- CONSIGNES DE L'EXERCICE -
1: D'après l'extrait consacré au Consentement, en combien de parties l'histoire est-elle déclinée ?
2: Reproduisez à l'identique le passage de l'extrait consacré au Consentement qui commence par « Le fameux consentement » et se termine par « plus âgé qu’elle-même. ».

- EXTRAIT DU DOCUMENT -
====

Le fameux consentement concerne les deux partenaires, bien sûr, mais aussi – et c’est là que réside l’indignation du lecteur – toute la sphère politique, littéraire et médiatique de l’époque. Sans parler de celui de sa mère qui, à dix-huit ans en 1968, s’était empressée de se libérer du carcans éducationnel.

« Comme les héroïnes des films de Godard ou de Sautet, elle aspire maintenant plus que tout à vivre sa vie. » Ce qui sous-entend pour Vanessa l’aval d’une mère ayant toujours trouvé sa fille plus mûre que la normale, l’acceptation d’un gendre largement plus âgé qu’elle-même.

 

Les toutes proches années soixante-dix incarnent bien la dépénalisation des relations sexuelles entre mineurs et adultes, autrement dit le respect de leur liberté sexuelle ; la circulation d’un grand nombre de pétitions pour dénoncer ladite répression et afficher les signatures des plus grands intellectuels du moment ; les nombreuses actions en faveur de l’émancipation sexuelle ; la colère de journalistes et écrivains de renom quant aux incarcérations d’hommes accusés d’avoir eu des rapports avec des enfants de moins de quatorze ans, de simples affaires de mœurs ne présentant alors aucune violence sur des mineurs parfaitement consentants, etc.

« Une dérive, et un aveuglement dont presque tous les signataires de ces pétitions s’excuseront plus tard. » Plus tard voulant dire une bonne trentaine d’années après !

 

Alors, la fillette qu’est Vanessa lorsqu’elle se laisse séduire par l’homme au charisme ensorcelant, et happée dans cette histoire incongrue, trouve en G. un regard, une voix, une aura. Une présence et une protection masculines qui ne sont pas sans rappeler les manquements d’un père absent. Voue à son amant une admiration intellectuelle et une dévotion charnelle sans limite.

Une gamine fragile à la recherche d’une nouvelle identité. Une fillette transie d’amour qui enfin intéresse, qui enfin existe !

« Et comment pourrait-il être mauvais, puisqu’il est celui que j’aime ? Grâce à lui, je ne suis plus la petite fille seule qui attend son papa au restaurant. Grâce à lui, j’existe enfin. »

 

Le Consentement, c’est l’histoire de l’enfant, la proie, l’emprise, la déprise, l’empreinte et l’écriture, déclinés tour à tour en six parties. L’histoire des marques indélébiles que cette relation aura laissées sur V. tout au long de sa vie de femme. Une histoire d’amour arrosée de la candeur d’un très jeune âge. La profondeur d’un premier vrai rapport sentimental, la notion d’appartenance totale et de confiance aveugle en l’autre, sans aucun questionnement ni pudeur. La naïveté d’une jeune adolescente qui ne connait alors « ni le terme de pervers narcissique, ni celui de prédateur sexuel. »

V. a tout juste quatorze ans, G. en a cinquante, la couvre d’une passion dévorante et fait sa complète et sensuelle éducation sexuelle ; et alors, où est le problème, puisqu’ils s’aiment ?

====

Entrées de données enregistrées:
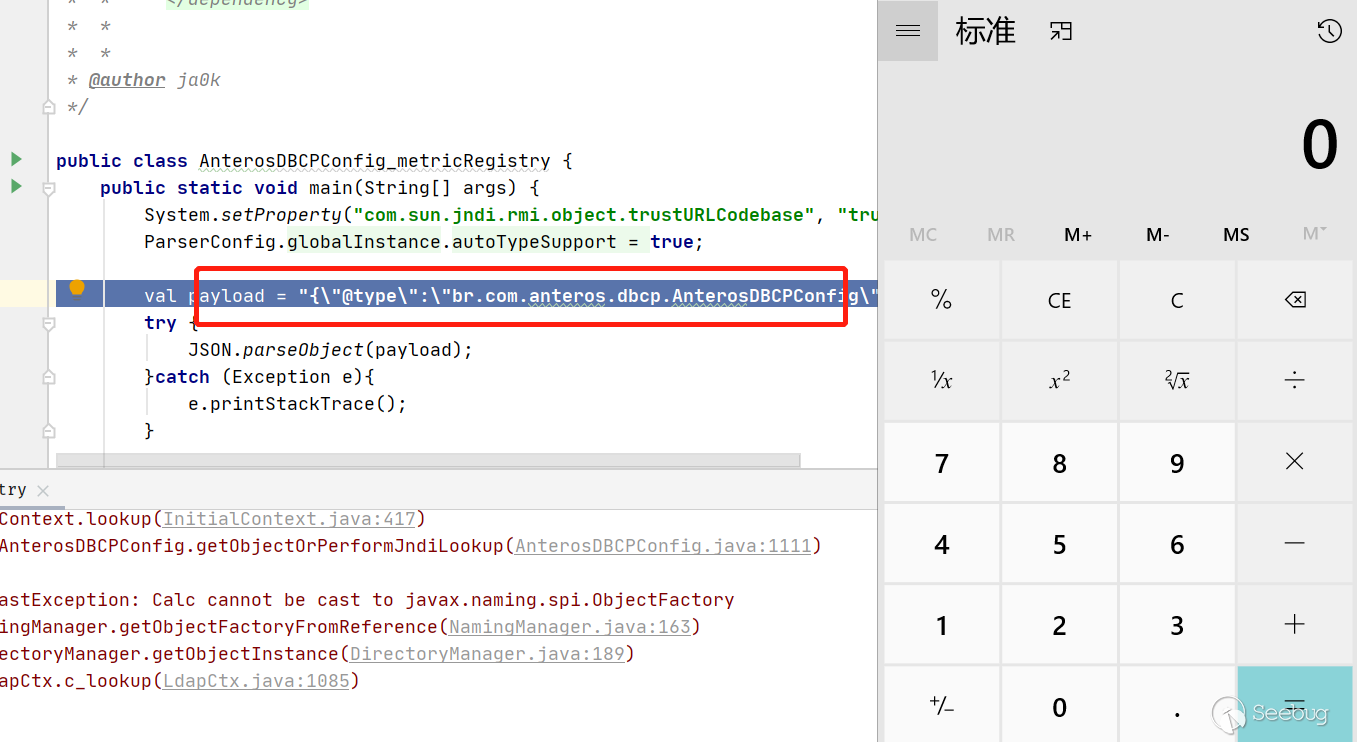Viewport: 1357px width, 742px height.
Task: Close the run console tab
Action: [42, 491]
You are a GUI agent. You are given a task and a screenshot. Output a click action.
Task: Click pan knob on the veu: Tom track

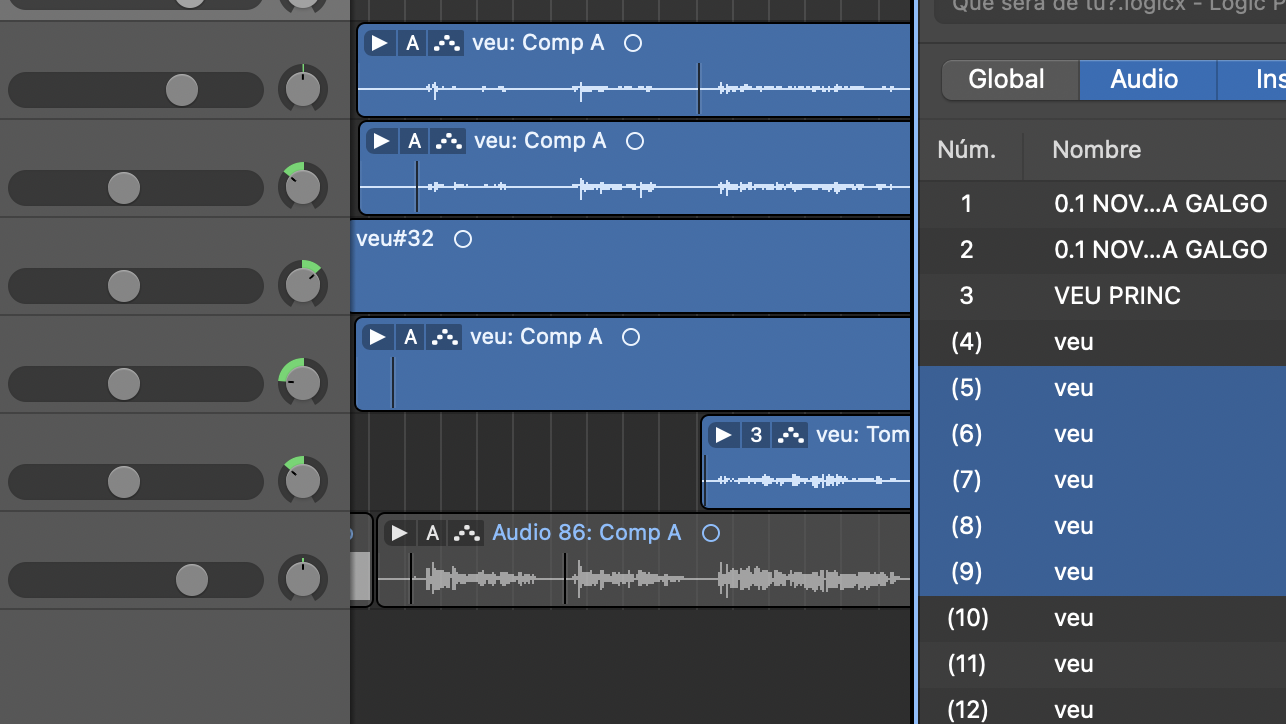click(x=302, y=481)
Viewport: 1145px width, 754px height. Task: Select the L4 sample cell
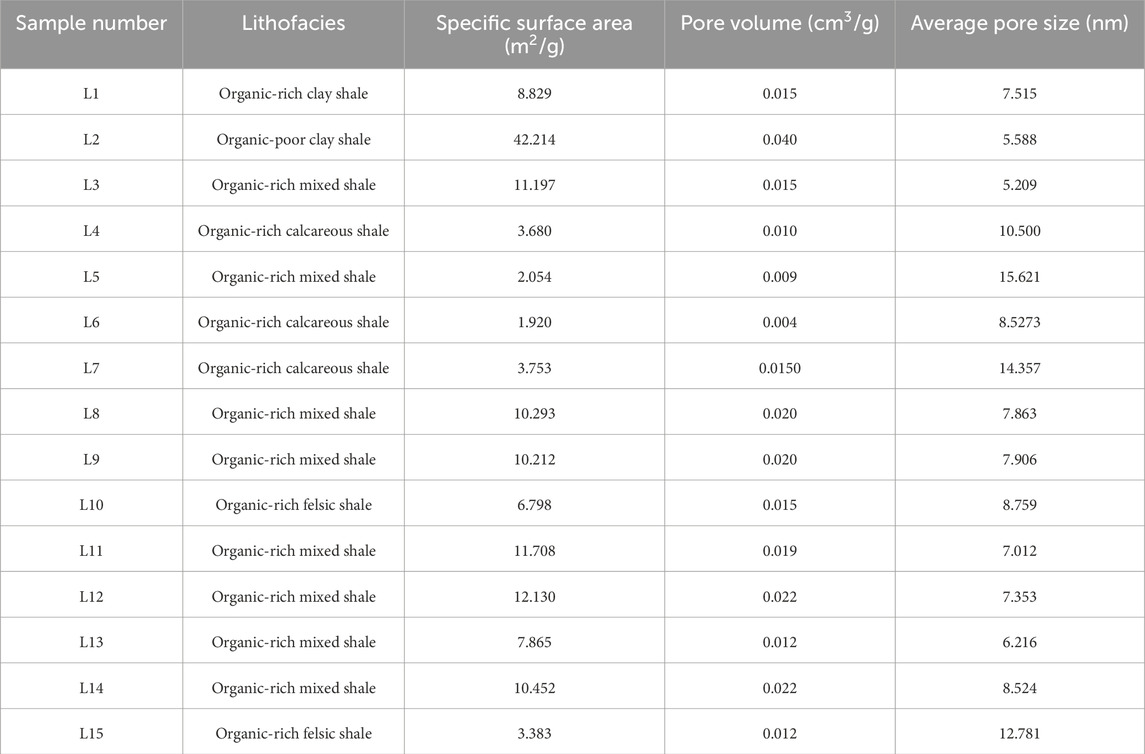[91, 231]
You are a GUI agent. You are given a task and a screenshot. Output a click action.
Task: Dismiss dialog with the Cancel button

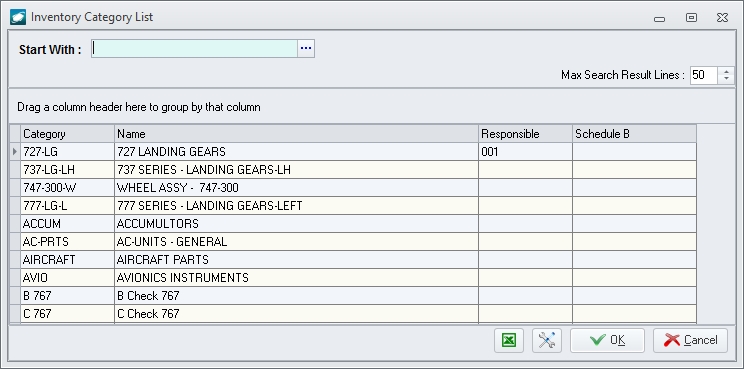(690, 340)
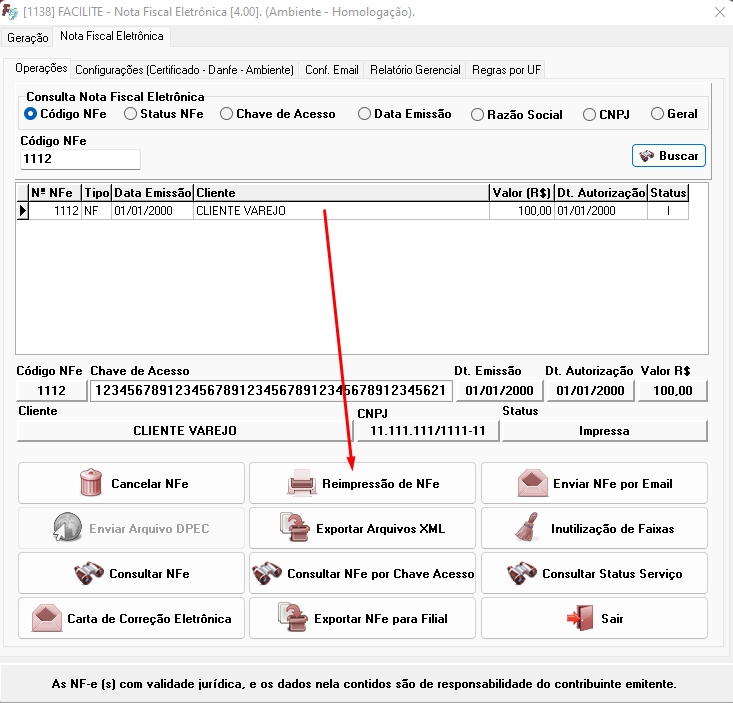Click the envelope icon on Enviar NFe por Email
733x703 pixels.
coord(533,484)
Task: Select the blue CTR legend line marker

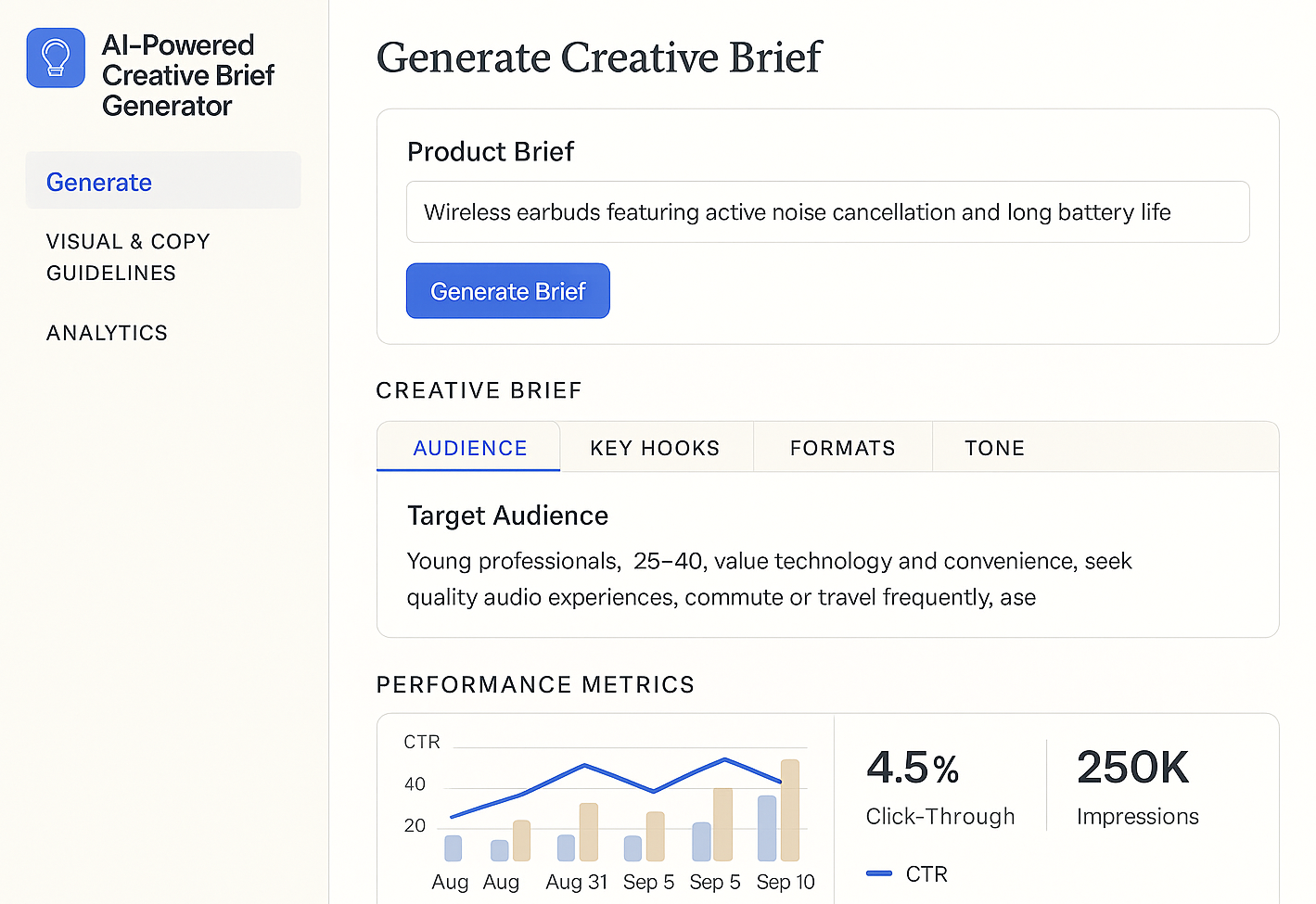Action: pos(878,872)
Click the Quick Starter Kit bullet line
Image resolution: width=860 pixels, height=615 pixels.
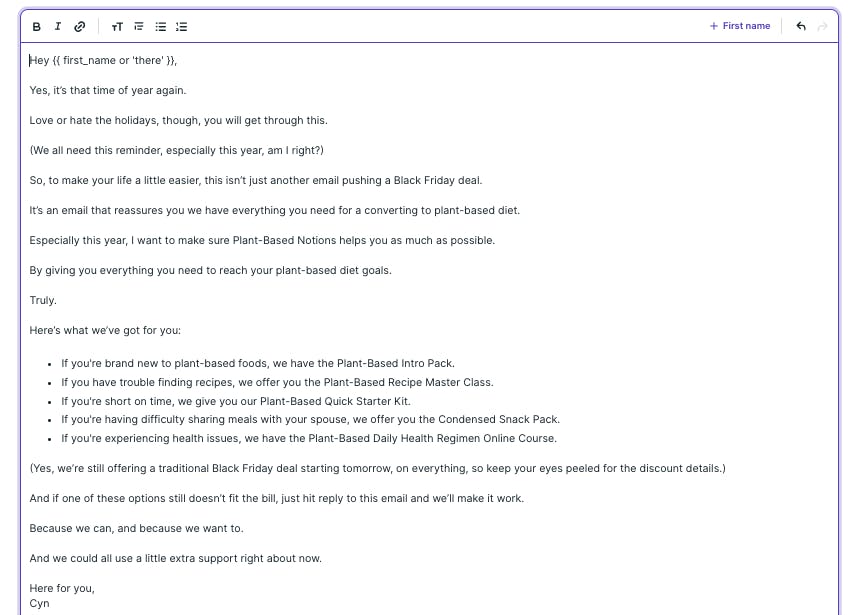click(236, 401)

====

- RÉPONSES CI-DESSOUS -
1: En six parties.

2:
Le fameux consentement concerne les deux partenaires, bien sûr, mais aussi – et c’est là que réside l’indignation du lecteur – toute la sphère politique, littéraire et médiatique de l’époque. Sans parler de celui de sa mère qui, à dix-huit ans en 1968, s’était empressée de se libérer du carcans éducationnel.

« Comme les héroïnes des films de Godard ou de Sautet, elle aspire maintenant plus que tout à vivre sa vie. » Ce qui sous-entend pour Vanessa l’aval d’une mère ayant toujours trouvé sa fille plus mûre que la normale, l’acceptation d’un gendre largement plus âgé qu’elle-même.